What is required: Could you retype, unchanged, the stretch of the data below from the line containing "Given: Switch to the www.jcparts.eu tab" through the line containing "Click the vertical", including both of those lines?
--- Input for this task ---
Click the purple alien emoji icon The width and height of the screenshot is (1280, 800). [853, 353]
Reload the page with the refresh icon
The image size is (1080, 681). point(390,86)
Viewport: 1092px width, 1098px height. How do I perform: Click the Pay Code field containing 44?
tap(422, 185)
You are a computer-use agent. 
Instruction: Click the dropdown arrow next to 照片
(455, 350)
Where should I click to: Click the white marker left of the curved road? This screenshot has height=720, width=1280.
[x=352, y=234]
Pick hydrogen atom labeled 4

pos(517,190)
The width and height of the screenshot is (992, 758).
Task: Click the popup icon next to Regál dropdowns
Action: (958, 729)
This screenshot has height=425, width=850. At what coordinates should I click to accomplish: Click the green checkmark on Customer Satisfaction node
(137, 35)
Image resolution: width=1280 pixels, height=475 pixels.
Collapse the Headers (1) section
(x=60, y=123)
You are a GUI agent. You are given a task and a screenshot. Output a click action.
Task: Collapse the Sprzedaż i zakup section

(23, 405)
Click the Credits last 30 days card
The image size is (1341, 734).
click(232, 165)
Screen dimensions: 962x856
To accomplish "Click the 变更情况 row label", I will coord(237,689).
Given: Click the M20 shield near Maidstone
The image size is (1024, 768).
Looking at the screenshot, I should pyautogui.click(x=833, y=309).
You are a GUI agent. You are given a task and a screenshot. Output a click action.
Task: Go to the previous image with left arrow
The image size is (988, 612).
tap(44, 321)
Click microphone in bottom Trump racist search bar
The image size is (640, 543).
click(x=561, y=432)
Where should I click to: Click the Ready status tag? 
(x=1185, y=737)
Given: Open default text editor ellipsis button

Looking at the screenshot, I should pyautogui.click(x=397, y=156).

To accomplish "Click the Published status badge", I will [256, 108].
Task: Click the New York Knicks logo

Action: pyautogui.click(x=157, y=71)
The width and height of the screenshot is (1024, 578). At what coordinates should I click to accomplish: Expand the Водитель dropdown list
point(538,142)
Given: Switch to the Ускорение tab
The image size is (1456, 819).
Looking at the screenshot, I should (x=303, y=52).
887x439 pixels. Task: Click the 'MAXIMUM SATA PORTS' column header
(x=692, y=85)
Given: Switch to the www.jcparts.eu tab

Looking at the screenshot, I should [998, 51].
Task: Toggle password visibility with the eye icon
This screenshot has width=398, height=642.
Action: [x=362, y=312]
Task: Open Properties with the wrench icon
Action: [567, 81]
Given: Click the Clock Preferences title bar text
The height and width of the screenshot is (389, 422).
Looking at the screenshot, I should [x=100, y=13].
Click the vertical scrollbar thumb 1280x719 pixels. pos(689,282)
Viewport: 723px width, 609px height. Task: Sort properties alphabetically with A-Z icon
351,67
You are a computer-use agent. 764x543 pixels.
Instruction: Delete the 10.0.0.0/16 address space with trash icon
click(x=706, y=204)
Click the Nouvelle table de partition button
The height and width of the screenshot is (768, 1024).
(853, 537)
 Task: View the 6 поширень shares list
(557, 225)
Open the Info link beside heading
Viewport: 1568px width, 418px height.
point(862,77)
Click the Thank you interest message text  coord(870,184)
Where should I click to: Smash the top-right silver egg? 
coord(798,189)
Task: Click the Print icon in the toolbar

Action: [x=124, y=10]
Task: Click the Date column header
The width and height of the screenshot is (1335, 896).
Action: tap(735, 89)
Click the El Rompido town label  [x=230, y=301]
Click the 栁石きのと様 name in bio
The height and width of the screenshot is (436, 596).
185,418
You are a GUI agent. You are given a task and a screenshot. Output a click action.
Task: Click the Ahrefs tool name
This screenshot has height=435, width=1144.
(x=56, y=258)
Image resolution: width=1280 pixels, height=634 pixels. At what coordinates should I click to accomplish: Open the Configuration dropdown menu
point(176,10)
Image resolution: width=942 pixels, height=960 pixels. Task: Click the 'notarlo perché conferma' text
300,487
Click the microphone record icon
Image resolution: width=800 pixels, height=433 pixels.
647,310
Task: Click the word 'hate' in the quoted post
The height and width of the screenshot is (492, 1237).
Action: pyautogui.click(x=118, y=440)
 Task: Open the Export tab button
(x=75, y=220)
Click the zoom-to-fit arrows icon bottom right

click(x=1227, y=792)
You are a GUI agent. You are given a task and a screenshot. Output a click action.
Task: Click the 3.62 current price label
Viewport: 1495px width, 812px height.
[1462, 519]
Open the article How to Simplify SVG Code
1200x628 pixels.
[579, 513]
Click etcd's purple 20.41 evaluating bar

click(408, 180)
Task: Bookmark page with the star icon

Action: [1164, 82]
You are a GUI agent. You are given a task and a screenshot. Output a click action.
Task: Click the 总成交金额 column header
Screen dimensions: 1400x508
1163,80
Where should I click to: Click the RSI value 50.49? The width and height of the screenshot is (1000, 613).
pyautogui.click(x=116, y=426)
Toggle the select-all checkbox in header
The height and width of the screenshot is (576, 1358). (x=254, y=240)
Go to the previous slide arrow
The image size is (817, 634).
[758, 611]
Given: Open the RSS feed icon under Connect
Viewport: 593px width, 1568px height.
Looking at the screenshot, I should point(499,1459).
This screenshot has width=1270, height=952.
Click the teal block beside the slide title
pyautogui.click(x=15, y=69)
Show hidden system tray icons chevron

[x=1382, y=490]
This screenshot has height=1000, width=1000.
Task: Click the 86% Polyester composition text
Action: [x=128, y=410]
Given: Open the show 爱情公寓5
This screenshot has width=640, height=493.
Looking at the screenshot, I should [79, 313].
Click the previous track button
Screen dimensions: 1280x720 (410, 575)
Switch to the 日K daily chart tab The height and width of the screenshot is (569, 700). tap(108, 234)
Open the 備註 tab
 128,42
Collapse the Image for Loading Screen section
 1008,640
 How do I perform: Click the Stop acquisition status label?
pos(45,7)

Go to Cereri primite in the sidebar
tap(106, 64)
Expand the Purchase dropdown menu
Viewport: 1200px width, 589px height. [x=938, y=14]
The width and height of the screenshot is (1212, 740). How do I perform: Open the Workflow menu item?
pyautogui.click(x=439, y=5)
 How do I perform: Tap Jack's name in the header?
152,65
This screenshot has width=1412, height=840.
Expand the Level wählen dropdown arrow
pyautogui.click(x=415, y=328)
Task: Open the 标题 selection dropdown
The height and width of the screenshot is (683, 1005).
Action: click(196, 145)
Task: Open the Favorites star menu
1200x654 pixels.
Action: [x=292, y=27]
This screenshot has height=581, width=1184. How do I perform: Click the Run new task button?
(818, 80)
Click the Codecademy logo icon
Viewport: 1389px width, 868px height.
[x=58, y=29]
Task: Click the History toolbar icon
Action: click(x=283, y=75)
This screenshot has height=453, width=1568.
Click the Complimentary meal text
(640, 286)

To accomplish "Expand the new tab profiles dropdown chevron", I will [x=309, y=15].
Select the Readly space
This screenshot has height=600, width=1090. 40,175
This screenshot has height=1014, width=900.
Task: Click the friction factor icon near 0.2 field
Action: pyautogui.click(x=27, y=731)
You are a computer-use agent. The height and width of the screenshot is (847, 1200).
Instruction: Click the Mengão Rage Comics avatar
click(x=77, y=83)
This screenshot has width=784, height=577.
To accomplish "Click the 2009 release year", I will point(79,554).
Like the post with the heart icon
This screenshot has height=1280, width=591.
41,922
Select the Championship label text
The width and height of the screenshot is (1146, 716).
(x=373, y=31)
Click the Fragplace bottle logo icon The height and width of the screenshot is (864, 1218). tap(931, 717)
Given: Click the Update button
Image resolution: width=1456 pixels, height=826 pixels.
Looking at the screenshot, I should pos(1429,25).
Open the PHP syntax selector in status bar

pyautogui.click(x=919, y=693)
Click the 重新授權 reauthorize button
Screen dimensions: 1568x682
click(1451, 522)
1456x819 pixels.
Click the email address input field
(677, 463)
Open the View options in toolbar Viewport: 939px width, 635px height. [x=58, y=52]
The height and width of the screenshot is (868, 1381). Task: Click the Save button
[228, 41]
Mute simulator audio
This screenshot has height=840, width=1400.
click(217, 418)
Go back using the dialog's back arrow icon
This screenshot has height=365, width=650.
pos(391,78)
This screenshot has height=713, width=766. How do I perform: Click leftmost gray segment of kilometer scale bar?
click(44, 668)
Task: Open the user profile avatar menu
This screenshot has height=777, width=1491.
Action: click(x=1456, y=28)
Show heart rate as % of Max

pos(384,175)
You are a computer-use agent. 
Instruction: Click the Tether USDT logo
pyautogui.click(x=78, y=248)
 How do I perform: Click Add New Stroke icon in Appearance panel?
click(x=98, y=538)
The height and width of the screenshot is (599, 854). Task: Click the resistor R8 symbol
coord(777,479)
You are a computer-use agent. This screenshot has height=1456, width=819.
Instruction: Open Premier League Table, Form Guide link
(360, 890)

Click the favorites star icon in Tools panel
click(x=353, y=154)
---
Answer to this problem:
Given: Switch to the www.jcparts.eu tab

Looking at the screenshot, I should [998, 51].
Task: Toggle password visibility with the eye icon
This screenshot has width=398, height=642.
Action: [x=362, y=312]
Task: Open Properties with the wrench icon
Action: [567, 81]
Given: Click the Clock Preferences title bar text
The height and width of the screenshot is (389, 422).
Looking at the screenshot, I should [x=100, y=13].
Click the vertical scrollbar thumb 1280x719 pixels. pos(689,282)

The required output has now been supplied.